Design and optimization of diagnostic glanders cassette using immunoblotting method based on immunoreactive proteins of Burkholderia mallei

Introduction and Objectives: Glanders is one of the oldest contagious and dangerous zoonotic diseases manifesting ulcerative granulomatous lesions on the skin and mucous membranes. Early methods possessing desirable sensitivity and specificity is important to diagnose the disease considering the just only one case report and preventing disease by identification and eradication. The present study was aimed to design and optimize Dot-blot ELISA and Western blot methods using immunoreactive antigens of Burkholderia mallei.
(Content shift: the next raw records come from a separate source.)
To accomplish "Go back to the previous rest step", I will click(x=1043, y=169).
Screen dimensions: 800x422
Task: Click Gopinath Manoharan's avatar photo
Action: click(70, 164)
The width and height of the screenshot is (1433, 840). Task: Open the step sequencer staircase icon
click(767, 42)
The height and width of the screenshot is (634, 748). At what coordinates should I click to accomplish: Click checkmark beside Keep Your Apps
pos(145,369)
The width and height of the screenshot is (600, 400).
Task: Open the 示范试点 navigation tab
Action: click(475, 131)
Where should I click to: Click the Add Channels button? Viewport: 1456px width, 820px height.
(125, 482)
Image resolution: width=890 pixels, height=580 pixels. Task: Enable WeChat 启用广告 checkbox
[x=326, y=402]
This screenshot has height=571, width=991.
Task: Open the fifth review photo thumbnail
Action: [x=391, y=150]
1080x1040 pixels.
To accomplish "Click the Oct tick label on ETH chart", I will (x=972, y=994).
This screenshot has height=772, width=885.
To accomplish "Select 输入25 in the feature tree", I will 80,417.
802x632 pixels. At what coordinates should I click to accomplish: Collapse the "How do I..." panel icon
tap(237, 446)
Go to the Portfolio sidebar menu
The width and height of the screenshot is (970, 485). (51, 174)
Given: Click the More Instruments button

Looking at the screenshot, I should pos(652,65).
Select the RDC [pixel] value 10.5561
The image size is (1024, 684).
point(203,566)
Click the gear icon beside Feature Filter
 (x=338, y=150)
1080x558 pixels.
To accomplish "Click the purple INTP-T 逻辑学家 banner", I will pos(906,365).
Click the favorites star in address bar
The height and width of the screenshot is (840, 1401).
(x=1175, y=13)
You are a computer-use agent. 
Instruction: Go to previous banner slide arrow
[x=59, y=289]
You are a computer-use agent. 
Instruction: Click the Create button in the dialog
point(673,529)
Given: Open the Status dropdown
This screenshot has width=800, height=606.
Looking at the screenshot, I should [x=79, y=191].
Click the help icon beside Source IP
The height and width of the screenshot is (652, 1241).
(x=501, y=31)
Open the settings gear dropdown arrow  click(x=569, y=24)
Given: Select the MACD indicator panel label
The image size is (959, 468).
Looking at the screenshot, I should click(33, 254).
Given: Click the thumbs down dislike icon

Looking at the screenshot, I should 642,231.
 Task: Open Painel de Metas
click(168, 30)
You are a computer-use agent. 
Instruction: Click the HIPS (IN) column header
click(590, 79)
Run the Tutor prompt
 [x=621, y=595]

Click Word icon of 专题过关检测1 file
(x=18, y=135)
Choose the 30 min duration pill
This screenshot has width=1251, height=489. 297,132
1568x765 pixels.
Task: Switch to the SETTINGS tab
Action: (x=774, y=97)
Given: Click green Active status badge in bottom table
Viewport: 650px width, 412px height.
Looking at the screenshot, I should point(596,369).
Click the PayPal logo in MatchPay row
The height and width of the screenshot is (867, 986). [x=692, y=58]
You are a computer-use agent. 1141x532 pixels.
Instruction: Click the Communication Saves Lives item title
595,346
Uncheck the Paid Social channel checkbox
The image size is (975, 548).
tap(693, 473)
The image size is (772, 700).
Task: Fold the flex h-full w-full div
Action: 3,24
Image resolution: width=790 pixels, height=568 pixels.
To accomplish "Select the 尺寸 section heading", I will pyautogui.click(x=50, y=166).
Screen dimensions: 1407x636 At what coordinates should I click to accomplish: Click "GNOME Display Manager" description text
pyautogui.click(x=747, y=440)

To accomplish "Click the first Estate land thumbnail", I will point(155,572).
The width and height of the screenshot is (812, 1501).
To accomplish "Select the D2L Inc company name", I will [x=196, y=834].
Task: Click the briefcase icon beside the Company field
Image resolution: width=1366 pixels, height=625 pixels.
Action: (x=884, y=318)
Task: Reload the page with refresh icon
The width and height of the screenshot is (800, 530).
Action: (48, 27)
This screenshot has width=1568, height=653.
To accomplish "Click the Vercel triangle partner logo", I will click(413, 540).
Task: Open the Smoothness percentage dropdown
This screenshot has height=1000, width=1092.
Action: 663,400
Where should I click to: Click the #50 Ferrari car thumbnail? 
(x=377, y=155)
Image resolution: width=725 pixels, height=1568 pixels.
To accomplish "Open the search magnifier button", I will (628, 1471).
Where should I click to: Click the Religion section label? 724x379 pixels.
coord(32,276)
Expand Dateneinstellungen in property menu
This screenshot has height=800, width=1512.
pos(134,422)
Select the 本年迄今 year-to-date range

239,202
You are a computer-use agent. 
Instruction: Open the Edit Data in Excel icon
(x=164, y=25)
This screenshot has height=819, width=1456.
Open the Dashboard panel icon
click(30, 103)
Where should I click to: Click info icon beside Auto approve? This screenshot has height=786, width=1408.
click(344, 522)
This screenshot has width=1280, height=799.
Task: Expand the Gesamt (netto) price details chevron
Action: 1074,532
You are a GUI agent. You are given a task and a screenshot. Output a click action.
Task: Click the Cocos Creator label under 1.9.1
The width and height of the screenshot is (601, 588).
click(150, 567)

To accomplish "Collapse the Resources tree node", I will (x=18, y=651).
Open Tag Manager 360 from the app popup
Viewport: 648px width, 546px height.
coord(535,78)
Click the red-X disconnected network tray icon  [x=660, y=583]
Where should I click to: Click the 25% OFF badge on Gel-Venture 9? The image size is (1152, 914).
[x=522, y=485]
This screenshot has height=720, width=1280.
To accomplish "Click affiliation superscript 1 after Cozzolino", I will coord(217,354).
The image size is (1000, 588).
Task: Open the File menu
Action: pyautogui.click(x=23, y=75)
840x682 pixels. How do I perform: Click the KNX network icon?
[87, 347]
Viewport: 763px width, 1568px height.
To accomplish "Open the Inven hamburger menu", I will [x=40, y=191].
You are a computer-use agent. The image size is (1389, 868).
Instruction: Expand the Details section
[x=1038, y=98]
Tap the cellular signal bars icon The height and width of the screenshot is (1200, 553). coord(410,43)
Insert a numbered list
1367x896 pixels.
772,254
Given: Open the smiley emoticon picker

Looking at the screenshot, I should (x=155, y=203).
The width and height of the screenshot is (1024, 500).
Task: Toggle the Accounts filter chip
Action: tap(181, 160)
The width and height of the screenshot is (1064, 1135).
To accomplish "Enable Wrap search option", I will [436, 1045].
Materials and Methods: Three farm horses were subcutaneously immunized with a crude suspension of heat-inactivated B. mallei adjuvanted with incomplete Freund s adjuvant (IFA) to achieve a hyperimmune sera panel. The immunization was done for 1, 14, and 28 days with 1 dose of 1 ml antigen containing 106 cfu/ml. The hyperimmunity of sera was confirmed by ELISA and CFT. B. mallei whole-cell proteome was precipitated by trichloroacetic acid (TCA) followed by sonication method and quantified by Dot-blot ELISA and Western blot using HRP-conjugated rabbit anti-horse IgG. A comprehensive set of positive and negative horses sera validated the test. Results: 11 out of 121 sera samples were positive by Dot-blot ELISA and Western blot. A ladder pattern of the B. mallei immunoreactive proteins was seen within the region of 20-90 kDa and scored positive. The immunoblotting assay indicated a noticeably higher diagnostic specificity for positive or negative sera of glanders. Conclusion: Trustful methods possessing desirable sensitivity and specificity are important to diagnose the disease and eradicate infected cases. We assume the immunoblot assay was adaptable for serodiagnosis of glanders in endemic areas and typically in less-developed countries.